---------- READING TEXT
Tales from the Borderlands – Episode One: Zer0 Sum does a brilliant job of drawing the player into the world of Pandora. Both fans of the franchise, and players being introduced for the first time, will appreciate the engaging characters and their story.
+Art-style is spot on with the Borderlands franchise
+ Well-designed characters
+ Realistic and humorous dialogue
+ Intriguing story
– Keyboard controls can be fiddly during intense scenes
Platform(s) available: PC, Xbox 360, Xbox One, PS3, PS4, iOS, Android
Platform reviewed: PC
Telltale Games are perhaps the masters of the episodic gaming genre. The company tends to make use of existing IP, allowing the player to choose their own path within popular franchises. Past games made by the company include Back to the Future, The Walking Dead, and The Wolf Among Us.
Tales from the Borderlands was created in a collaboration between Telltale Games and the developer and publisher of the Borderlands series, Gearbox Software and 2K Games. All the elements that make up Borderlands (the art style, humour, and shooting) have been applied to the Telltale format. So it’s an episodic visual novel with the odd action scene quick time event, while players choose what the main character(s) will say in certain moments.These choices affect character relationships, and what happens in the story.
Tales from the Borderlands takes place after the events of Borderlands 2, and its DLC. Zer0 Sum is careful to introduce new players to the world, while creating a ‘welcome back’ atmosphere for fans. One of the first things players will notice is the art-style; a sort of a rough around the edges, comic book look that is both a signature of the Borderlands franchise, and indeed Telltale games. The world, Pandora, and its characters have been beautifully designed while creating a believable atmosphere and a solid sense of place.
In the story, players must choose the paths of Rhys and Fiona, who unwillingly find themselves having to work together, after their separate plans to get rich fail. Rhys is a smarmy but determined corporate type, working for Hyperion, and fancies himself to be the next head of the company (he even got a hair-cut in the style of the former leader). Meanwhile, Fiona is a con-artist who, like most living in Pandora, was forced into a life of crime from a young age. The game gives about an hour with each character before the stories intertwine, successfully giving a sense of two sides of one story.
Players feel the weight and history in even tiny side-characters, which makes for a highly believable experience. You can never be completely sure of how someone will react to what you say, although the more time you spend with them the more you can gauge their reaction.
While Telltale often makes use of gritty stories and difficult moral choices Tales from the Borderlands is filled with the series’ iconic humour. The comedy is really well placed, from small quips from characters and descriptions, to amusing banter. It makes sense that in a world where someone is always about to kill you, that the inhabitants will have learnt to have a dark or sarcastic attitude.
In general, the gameplay works in the same way as most other Telltale games, where players have a few seconds to choose which conversation branch they want to follow. There are moments when the player has control of the characters movement which, more often than not, is a chance to explore the current environment. Rhys has an extra ability which allows him to scan items and gain extra information from what appears to be some sort of government files on people and things. Instead of information, Fiona is all about money; she can pick up money, from taking certain paths, and can also choose whether or not to spend it at specific moments of the game.
Most of the actual combat is in the form of quick time events. It’s worth noting that these events play out smoothly with the use of a controller, but the keyboard controls are pretty fiddly. In addition to this, at certain times, Rhys is able to summon a Loader Bot to help deal with multiple enemies. The Loader Bot can be equipped with certain attack or defensive weapons then controlled by Rhys via a telecom screen.
Tales of the Borderlands – Episode One: Zer0 Sum does a great job at setting up characters, the world, and gameplay mechanics. It’s not necessary to have played any of the previous Borderlands titles, but there are style choices and references a plenty that fans will appreciate. Episode One works as a humorous prequel to events, with everything kick-starting at the end – hinting towards a greater, crazier, journey to come.
This review was originally part of the GamersFTW site, the servers of which have been taken down. It now appears on GabsTannerReviews out of respect for the developers/publishers that gave me a copy to review.
--------------------
---------- SUPPLIED DATA
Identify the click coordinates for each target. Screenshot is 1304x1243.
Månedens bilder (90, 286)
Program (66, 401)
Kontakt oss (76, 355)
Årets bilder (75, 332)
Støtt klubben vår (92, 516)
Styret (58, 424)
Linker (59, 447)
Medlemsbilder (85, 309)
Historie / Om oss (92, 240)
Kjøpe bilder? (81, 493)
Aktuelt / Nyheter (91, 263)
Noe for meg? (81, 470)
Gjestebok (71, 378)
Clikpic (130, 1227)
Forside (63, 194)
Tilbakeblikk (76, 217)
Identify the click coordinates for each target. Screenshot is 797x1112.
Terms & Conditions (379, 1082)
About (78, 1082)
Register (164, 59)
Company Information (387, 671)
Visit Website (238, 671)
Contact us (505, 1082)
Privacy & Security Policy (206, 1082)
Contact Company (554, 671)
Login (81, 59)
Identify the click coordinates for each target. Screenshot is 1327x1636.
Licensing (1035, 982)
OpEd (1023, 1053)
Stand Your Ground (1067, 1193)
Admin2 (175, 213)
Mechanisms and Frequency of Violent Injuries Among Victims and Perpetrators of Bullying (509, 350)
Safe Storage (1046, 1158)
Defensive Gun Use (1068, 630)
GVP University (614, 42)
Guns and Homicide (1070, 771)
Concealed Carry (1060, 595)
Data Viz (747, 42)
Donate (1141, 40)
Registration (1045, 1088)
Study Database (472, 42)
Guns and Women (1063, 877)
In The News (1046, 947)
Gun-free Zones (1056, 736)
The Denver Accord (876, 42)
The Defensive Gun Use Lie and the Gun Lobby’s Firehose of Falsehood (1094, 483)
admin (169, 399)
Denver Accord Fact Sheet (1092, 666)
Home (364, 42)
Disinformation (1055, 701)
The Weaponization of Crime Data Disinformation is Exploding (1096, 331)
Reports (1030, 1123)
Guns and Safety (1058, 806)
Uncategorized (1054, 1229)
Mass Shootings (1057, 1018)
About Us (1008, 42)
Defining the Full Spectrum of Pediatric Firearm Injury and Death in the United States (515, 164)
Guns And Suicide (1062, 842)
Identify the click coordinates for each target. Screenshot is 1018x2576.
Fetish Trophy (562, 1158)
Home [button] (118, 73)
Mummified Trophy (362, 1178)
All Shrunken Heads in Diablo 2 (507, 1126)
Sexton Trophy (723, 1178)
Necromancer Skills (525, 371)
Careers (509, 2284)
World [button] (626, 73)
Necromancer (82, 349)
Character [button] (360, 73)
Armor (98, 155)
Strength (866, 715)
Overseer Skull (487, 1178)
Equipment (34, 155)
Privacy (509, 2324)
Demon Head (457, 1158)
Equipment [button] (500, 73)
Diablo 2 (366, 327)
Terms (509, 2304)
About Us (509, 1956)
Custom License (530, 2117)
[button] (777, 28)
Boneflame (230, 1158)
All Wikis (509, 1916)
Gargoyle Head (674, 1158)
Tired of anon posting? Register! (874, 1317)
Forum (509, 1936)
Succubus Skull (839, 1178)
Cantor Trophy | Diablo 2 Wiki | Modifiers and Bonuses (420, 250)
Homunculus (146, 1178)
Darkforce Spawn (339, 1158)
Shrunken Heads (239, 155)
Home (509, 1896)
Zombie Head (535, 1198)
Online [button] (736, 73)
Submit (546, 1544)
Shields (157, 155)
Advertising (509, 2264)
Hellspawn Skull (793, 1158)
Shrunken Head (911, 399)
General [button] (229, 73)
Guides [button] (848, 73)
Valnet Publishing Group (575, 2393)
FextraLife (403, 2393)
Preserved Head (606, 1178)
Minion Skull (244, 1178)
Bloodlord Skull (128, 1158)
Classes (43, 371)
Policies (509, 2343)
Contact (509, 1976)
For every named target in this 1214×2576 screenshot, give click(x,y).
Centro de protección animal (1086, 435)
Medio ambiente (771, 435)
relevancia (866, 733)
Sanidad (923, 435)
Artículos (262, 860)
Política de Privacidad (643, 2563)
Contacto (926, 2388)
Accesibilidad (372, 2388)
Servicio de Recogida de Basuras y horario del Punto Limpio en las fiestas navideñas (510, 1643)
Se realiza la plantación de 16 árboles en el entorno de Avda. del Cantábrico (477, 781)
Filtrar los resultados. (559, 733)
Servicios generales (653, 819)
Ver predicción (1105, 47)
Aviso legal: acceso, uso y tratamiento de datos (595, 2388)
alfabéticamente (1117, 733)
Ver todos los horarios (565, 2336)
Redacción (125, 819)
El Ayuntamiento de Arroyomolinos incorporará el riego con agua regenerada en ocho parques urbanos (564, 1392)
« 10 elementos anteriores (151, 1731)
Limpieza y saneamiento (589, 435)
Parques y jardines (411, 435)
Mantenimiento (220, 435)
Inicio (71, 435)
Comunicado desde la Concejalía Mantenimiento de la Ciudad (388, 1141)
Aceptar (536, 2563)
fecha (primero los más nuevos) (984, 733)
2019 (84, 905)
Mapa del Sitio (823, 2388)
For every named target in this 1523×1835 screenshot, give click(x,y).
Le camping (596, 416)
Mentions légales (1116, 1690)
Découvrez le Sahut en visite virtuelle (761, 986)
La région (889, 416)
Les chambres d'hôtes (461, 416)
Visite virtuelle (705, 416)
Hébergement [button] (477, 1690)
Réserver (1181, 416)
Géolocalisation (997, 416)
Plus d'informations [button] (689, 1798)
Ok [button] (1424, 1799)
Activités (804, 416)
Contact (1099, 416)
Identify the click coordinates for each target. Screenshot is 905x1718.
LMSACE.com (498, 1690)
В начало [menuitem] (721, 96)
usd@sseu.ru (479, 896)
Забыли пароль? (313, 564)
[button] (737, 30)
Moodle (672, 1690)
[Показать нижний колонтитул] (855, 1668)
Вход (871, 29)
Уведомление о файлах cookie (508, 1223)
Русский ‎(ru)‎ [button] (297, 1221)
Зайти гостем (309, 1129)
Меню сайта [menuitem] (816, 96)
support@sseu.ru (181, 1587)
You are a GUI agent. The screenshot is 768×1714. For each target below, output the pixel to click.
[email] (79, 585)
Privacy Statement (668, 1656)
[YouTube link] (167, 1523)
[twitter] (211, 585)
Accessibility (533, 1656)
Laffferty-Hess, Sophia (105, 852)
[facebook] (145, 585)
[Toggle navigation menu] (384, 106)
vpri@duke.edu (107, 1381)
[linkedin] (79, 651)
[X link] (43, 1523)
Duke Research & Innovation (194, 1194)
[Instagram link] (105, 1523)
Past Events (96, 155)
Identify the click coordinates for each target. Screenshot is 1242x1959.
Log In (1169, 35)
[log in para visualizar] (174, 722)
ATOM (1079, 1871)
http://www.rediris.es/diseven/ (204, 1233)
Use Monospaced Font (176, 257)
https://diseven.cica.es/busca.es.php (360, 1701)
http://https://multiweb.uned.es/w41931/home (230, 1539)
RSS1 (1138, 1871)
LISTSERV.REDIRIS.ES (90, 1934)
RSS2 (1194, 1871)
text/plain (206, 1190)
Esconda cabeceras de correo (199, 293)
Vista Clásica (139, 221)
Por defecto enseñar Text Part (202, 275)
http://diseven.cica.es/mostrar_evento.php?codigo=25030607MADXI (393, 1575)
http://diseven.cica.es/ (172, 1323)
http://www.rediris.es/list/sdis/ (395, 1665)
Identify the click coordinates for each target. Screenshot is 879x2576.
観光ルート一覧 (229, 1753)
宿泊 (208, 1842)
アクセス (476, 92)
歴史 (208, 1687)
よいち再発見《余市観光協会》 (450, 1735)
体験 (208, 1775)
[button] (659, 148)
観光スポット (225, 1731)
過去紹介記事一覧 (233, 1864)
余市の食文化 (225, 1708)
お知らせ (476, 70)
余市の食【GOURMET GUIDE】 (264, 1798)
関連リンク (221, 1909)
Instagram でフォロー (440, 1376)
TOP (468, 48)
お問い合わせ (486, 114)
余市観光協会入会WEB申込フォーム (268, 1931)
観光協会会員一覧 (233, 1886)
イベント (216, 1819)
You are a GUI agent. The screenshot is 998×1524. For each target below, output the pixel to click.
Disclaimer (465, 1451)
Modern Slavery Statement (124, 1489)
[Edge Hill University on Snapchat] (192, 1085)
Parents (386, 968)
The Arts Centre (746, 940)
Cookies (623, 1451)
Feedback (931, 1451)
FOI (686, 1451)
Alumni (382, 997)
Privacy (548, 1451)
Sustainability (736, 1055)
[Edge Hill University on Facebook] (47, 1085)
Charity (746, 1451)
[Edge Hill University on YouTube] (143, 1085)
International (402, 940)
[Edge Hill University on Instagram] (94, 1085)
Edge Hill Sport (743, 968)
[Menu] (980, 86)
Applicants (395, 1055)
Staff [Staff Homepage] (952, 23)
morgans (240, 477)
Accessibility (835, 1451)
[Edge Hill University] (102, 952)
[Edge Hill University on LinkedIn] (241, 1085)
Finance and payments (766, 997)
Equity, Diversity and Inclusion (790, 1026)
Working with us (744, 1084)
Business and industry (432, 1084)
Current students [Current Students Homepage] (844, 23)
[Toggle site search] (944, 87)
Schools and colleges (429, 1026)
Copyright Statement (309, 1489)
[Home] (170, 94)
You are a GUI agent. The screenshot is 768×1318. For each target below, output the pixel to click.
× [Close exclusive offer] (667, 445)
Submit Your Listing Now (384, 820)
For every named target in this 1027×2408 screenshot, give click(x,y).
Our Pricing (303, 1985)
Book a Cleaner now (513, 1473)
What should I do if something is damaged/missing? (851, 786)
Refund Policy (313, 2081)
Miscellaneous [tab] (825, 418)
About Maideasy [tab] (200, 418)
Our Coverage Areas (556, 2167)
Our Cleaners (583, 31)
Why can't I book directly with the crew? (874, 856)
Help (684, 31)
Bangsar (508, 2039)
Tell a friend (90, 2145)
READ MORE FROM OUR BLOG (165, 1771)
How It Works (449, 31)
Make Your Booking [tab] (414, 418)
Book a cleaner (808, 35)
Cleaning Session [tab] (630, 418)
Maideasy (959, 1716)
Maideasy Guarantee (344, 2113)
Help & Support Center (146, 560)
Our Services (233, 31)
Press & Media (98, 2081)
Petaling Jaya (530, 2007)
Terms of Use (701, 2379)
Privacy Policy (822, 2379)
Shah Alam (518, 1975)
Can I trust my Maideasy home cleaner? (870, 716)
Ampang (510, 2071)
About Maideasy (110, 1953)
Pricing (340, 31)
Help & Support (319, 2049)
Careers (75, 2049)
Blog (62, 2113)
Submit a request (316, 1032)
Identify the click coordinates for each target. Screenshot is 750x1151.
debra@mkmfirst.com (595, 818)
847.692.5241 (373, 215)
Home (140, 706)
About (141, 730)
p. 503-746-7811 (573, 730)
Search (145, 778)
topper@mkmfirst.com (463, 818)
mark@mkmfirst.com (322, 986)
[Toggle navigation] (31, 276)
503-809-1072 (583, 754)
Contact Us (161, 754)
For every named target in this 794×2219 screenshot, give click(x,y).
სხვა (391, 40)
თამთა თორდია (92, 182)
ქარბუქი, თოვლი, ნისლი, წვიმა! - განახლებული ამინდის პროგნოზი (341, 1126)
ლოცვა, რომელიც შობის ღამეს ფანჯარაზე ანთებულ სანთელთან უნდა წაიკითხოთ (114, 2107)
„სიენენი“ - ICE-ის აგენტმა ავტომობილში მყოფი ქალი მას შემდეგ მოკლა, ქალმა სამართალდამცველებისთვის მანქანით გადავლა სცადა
--------------------
▶ _TASK DETAILS_
Quote the Tales from the Borderlands review word for word, everything from "Most of the" down to "journey to come.".

▶ _TASK OUTPUT_
Most of the actual combat is in the form of quick time events. It’s worth noting that these events play out smoothly with the use of a controller, but the keyboard controls are pretty fiddly. In addition to this, at certain times, Rhys is able to summon a Loader Bot to help deal with multiple enemies. The Loader Bot can be equipped with certain attack or defensive weapons then controlled by Rhys via a telecom screen.
Tales of the Borderlands – Episode One: Zer0 Sum does a great job at setting up characters, the world, and gameplay mechanics. It’s not necessary to have played any of the previous Borderlands titles, but there are style choices and references a plenty that fans will appreciate. Episode One works as a humorous prequel to events, with everything kick-starting at the end – hinting towards a greater, crazier, journey to come.